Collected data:

★ ★ ★

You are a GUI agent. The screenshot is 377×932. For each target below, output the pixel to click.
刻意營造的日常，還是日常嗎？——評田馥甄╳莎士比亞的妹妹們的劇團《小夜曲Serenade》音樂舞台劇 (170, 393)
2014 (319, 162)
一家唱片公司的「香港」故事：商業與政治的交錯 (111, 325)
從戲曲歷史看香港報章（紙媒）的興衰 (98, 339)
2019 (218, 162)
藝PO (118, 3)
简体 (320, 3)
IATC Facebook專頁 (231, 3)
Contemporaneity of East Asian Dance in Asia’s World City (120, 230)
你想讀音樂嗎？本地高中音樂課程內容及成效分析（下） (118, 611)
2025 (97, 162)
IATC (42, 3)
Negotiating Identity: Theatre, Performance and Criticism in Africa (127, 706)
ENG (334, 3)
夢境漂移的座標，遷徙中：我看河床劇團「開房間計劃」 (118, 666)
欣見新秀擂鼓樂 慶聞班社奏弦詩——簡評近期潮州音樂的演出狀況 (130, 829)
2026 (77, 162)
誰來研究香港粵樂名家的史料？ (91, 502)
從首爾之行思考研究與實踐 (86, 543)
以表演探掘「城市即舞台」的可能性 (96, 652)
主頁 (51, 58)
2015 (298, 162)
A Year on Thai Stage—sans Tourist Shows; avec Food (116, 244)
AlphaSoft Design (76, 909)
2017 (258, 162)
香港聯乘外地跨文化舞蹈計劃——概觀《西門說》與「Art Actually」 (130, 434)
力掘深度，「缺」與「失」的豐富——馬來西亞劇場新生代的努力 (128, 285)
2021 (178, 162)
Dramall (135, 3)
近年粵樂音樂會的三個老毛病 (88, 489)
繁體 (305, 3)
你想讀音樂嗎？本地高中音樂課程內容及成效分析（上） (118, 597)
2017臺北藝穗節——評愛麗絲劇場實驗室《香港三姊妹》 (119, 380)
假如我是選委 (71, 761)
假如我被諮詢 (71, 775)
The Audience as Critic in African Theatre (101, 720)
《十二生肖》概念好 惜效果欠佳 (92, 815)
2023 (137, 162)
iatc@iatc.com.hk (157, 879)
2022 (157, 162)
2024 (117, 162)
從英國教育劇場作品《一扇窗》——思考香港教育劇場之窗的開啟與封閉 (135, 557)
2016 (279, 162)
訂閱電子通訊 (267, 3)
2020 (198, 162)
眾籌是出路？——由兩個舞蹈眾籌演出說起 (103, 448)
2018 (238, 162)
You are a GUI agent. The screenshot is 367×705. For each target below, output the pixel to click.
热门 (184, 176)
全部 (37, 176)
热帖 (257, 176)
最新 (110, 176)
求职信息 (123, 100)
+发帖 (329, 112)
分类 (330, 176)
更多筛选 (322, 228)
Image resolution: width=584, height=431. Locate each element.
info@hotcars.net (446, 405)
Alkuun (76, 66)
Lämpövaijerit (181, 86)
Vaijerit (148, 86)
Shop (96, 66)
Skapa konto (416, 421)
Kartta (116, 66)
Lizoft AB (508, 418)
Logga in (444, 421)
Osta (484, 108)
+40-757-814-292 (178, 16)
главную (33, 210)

★ ★ ★

### Your task
Rewrite the material above, switching every "GUI agent" to "interface agent" and leaving all other text as it is.

### Written solution
You are a interface agent. The screenshot is 377×932. For each target below, output the pixel to click.
刻意營造的日常，還是日常嗎？——評田馥甄╳莎士比亞的妹妹們的劇團《小夜曲Serenade》音樂舞台劇 (170, 393)
2014 (319, 162)
一家唱片公司的「香港」故事：商業與政治的交錯 (111, 325)
從戲曲歷史看香港報章（紙媒）的興衰 (98, 339)
2019 (218, 162)
藝PO (118, 3)
简体 (320, 3)
IATC Facebook專頁 (231, 3)
Contemporaneity of East Asian Dance in Asia’s World City (120, 230)
你想讀音樂嗎？本地高中音樂課程內容及成效分析（下） (118, 611)
2025 (97, 162)
IATC (42, 3)
Negotiating Identity: Theatre, Performance and Criticism in Africa (127, 706)
ENG (334, 3)
夢境漂移的座標，遷徙中：我看河床劇團「開房間計劃」 (118, 666)
欣見新秀擂鼓樂 慶聞班社奏弦詩——簡評近期潮州音樂的演出狀況 (130, 829)
2026 (77, 162)
誰來研究香港粵樂名家的史料？ (91, 502)
從首爾之行思考研究與實踐 (86, 543)
以表演探掘「城市即舞台」的可能性 (96, 652)
主頁 (51, 58)
2015 (298, 162)
A Year on Thai Stage—sans Tourist Shows; avec Food (116, 244)
AlphaSoft Design (76, 909)
2017 (258, 162)
香港聯乘外地跨文化舞蹈計劃——概觀《西門說》與「Art Actually」 (130, 434)
力掘深度，「缺」與「失」的豐富——馬來西亞劇場新生代的努力 (128, 285)
2021 (178, 162)
Dramall (135, 3)
近年粵樂音樂會的三個老毛病 (88, 489)
繁體 (305, 3)
你想讀音樂嗎？本地高中音樂課程內容及成效分析（上） (118, 597)
2017臺北藝穗節——評愛麗絲劇場實驗室《香港三姊妹》 (119, 380)
假如我是選委 (71, 761)
假如我被諮詢 (71, 775)
The Audience as Critic in African Theatre (101, 720)
《十二生肖》概念好 惜效果欠佳 (92, 815)
2023 (137, 162)
iatc@iatc.com.hk (157, 879)
2022 (157, 162)
2024 (117, 162)
從英國教育劇場作品《一扇窗》——思考香港教育劇場之窗的開啟與封閉 (135, 557)
2016 (279, 162)
訂閱電子通訊 (267, 3)
2020 (198, 162)
眾籌是出路？——由兩個舞蹈眾籌演出說起 (103, 448)
2018 (238, 162)
You are a interface agent. The screenshot is 367×705. For each target below, output the pixel to click.
热门 (184, 176)
全部 (37, 176)
热帖 (257, 176)
最新 (110, 176)
求职信息 (123, 100)
+发帖 (329, 112)
分类 (330, 176)
更多筛选 (322, 228)
Image resolution: width=584, height=431. Locate each element.
info@hotcars.net (446, 405)
Alkuun (76, 66)
Lämpövaijerit (181, 86)
Vaijerit (148, 86)
Shop (96, 66)
Skapa konto (416, 421)
Kartta (116, 66)
Lizoft AB (508, 418)
Logga in (444, 421)
Osta (484, 108)
+40-757-814-292 (178, 16)
главную (33, 210)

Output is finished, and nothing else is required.